Data excerpts:
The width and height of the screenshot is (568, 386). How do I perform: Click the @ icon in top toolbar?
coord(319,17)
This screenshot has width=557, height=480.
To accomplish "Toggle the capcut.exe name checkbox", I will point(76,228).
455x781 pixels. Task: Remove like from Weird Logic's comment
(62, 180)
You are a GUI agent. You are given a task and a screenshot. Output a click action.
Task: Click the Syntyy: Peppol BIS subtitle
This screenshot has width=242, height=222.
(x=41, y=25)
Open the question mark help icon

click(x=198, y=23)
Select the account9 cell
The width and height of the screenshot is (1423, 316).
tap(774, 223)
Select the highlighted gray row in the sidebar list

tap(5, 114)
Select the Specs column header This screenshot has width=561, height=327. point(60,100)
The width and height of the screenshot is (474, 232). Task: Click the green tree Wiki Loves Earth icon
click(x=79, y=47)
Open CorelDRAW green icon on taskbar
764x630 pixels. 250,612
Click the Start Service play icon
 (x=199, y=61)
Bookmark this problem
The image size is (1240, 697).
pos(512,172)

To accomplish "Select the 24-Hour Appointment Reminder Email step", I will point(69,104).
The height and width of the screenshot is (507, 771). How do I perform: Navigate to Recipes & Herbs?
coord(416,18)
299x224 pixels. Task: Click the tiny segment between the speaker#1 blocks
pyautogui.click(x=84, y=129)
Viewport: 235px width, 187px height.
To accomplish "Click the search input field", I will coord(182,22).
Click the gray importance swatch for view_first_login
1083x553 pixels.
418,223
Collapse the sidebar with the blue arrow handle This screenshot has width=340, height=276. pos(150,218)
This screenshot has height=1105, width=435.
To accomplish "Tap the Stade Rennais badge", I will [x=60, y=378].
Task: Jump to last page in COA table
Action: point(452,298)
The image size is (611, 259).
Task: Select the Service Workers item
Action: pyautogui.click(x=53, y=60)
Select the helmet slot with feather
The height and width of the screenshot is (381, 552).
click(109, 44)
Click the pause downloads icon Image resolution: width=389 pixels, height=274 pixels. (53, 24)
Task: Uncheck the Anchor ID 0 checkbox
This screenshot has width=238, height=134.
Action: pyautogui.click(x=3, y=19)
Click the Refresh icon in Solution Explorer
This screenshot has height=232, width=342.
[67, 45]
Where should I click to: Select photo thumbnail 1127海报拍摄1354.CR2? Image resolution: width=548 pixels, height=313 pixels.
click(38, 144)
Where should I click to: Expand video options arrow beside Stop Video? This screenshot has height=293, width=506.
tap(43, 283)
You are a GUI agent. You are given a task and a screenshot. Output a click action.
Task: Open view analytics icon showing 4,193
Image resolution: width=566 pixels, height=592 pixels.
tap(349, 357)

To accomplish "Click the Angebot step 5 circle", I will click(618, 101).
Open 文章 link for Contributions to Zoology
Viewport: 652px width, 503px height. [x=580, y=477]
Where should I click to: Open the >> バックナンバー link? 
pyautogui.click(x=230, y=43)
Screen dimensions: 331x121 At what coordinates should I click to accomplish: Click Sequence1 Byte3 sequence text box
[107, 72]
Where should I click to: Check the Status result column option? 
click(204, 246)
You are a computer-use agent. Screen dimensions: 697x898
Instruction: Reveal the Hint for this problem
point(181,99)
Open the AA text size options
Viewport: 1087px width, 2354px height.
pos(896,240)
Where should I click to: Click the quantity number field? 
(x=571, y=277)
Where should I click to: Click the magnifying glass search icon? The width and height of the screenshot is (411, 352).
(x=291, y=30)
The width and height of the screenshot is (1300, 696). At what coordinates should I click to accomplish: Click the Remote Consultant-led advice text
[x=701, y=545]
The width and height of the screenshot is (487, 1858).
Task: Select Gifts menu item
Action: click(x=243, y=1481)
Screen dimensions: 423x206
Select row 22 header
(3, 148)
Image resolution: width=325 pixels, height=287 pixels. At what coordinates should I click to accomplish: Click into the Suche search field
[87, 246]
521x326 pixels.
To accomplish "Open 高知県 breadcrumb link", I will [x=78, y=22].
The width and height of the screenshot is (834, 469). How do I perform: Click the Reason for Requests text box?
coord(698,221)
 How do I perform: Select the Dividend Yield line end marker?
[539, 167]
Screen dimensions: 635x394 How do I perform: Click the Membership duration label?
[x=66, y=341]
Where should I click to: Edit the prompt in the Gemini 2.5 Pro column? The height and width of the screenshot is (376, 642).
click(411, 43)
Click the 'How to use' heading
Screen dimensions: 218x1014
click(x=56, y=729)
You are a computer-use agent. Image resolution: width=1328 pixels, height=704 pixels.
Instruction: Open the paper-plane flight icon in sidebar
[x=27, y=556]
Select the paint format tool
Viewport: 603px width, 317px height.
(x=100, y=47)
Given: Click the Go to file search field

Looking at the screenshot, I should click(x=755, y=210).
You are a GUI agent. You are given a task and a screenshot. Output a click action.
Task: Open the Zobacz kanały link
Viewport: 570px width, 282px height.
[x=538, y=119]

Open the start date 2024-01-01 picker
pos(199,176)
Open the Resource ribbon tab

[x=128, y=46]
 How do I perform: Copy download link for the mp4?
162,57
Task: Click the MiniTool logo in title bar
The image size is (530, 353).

# EXERCISE DETAILS
Every line of the data above should be copied exactly.

# RESPONSE FOR THIS EXERCISE
The width and height of the screenshot is (568, 386). How do I perform: Click the @ icon in top toolbar?
coord(319,17)
This screenshot has width=557, height=480.
To accomplish "Toggle the capcut.exe name checkbox", I will point(76,228).
455x781 pixels. Task: Remove like from Weird Logic's comment
(62, 180)
You are a GUI agent. You are given a task and a screenshot. Output a click action.
Task: Click the Syntyy: Peppol BIS subtitle
This screenshot has width=242, height=222.
(x=41, y=25)
Open the question mark help icon

click(x=198, y=23)
Select the account9 cell
The width and height of the screenshot is (1423, 316).
tap(774, 223)
Select the highlighted gray row in the sidebar list

tap(5, 114)
Select the Specs column header This screenshot has width=561, height=327. point(60,100)
The width and height of the screenshot is (474, 232). Task: Click the green tree Wiki Loves Earth icon
click(x=79, y=47)
Open CorelDRAW green icon on taskbar
764x630 pixels. 250,612
Click the Start Service play icon
 (x=199, y=61)
Bookmark this problem
The image size is (1240, 697).
pos(512,172)

To accomplish "Select the 24-Hour Appointment Reminder Email step", I will point(69,104).
The height and width of the screenshot is (507, 771). How do I perform: Navigate to Recipes & Herbs?
coord(416,18)
299x224 pixels. Task: Click the tiny segment between the speaker#1 blocks
pyautogui.click(x=84, y=129)
Viewport: 235px width, 187px height.
To accomplish "Click the search input field", I will coord(182,22).
Click the gray importance swatch for view_first_login
1083x553 pixels.
418,223
Collapse the sidebar with the blue arrow handle This screenshot has width=340, height=276. pos(150,218)
This screenshot has height=1105, width=435.
To accomplish "Tap the Stade Rennais badge", I will [x=60, y=378].
Task: Jump to last page in COA table
Action: point(452,298)
The image size is (611, 259).
Task: Select the Service Workers item
Action: pyautogui.click(x=53, y=60)
Select the helmet slot with feather
The height and width of the screenshot is (381, 552).
click(109, 44)
Click the pause downloads icon Image resolution: width=389 pixels, height=274 pixels. (53, 24)
Task: Uncheck the Anchor ID 0 checkbox
This screenshot has width=238, height=134.
Action: pyautogui.click(x=3, y=19)
Click the Refresh icon in Solution Explorer
This screenshot has height=232, width=342.
[67, 45]
Where should I click to: Select photo thumbnail 1127海报拍摄1354.CR2? Image resolution: width=548 pixels, height=313 pixels.
click(38, 144)
Where should I click to: Expand video options arrow beside Stop Video? This screenshot has height=293, width=506.
tap(43, 283)
You are a GUI agent. You are given a task and a screenshot. Output a click action.
Task: Open view analytics icon showing 4,193
Image resolution: width=566 pixels, height=592 pixels.
tap(349, 357)

To accomplish "Click the Angebot step 5 circle", I will click(618, 101).
Open 文章 link for Contributions to Zoology
Viewport: 652px width, 503px height. [x=580, y=477]
Where should I click to: Open the >> バックナンバー link? 
pyautogui.click(x=230, y=43)
Screen dimensions: 331x121 At what coordinates should I click to accomplish: Click Sequence1 Byte3 sequence text box
[107, 72]
Where should I click to: Check the Status result column option? 
click(204, 246)
You are a computer-use agent. Screen dimensions: 697x898
Instruction: Reveal the Hint for this problem
point(181,99)
Open the AA text size options
Viewport: 1087px width, 2354px height.
pos(896,240)
Where should I click to: Click the quantity number field? 
(x=571, y=277)
Where should I click to: Click the magnifying glass search icon? The width and height of the screenshot is (411, 352).
(x=291, y=30)
The width and height of the screenshot is (1300, 696). At what coordinates should I click to accomplish: Click the Remote Consultant-led advice text
[x=701, y=545]
The width and height of the screenshot is (487, 1858).
Task: Select Gifts menu item
Action: click(x=243, y=1481)
Screen dimensions: 423x206
Select row 22 header
(3, 148)
Image resolution: width=325 pixels, height=287 pixels. At what coordinates should I click to accomplish: Click into the Suche search field
[87, 246]
521x326 pixels.
To accomplish "Open 高知県 breadcrumb link", I will [x=78, y=22].
The width and height of the screenshot is (834, 469). How do I perform: Click the Reason for Requests text box?
coord(698,221)
 How do I perform: Select the Dividend Yield line end marker?
[539, 167]
Screen dimensions: 635x394 How do I perform: Click the Membership duration label?
[x=66, y=341]
Where should I click to: Edit the prompt in the Gemini 2.5 Pro column? The height and width of the screenshot is (376, 642).
click(411, 43)
Click the 'How to use' heading
Screen dimensions: 218x1014
click(x=56, y=729)
You are a computer-use agent. Image resolution: width=1328 pixels, height=704 pixels.
Instruction: Open the paper-plane flight icon in sidebar
[x=27, y=556]
Select the paint format tool
Viewport: 603px width, 317px height.
(x=100, y=47)
Given: Click the Go to file search field

Looking at the screenshot, I should click(x=755, y=210).
You are a GUI agent. You are given a task and a screenshot. Output a click action.
Task: Open the Zobacz kanały link
Viewport: 570px width, 282px height.
[x=538, y=119]

Open the start date 2024-01-01 picker
pos(199,176)
Open the Resource ribbon tab

[x=128, y=46]
 How do I perform: Copy download link for the mp4?
162,57
Task: Click the MiniTool logo in title bar
The image size is (530, 353).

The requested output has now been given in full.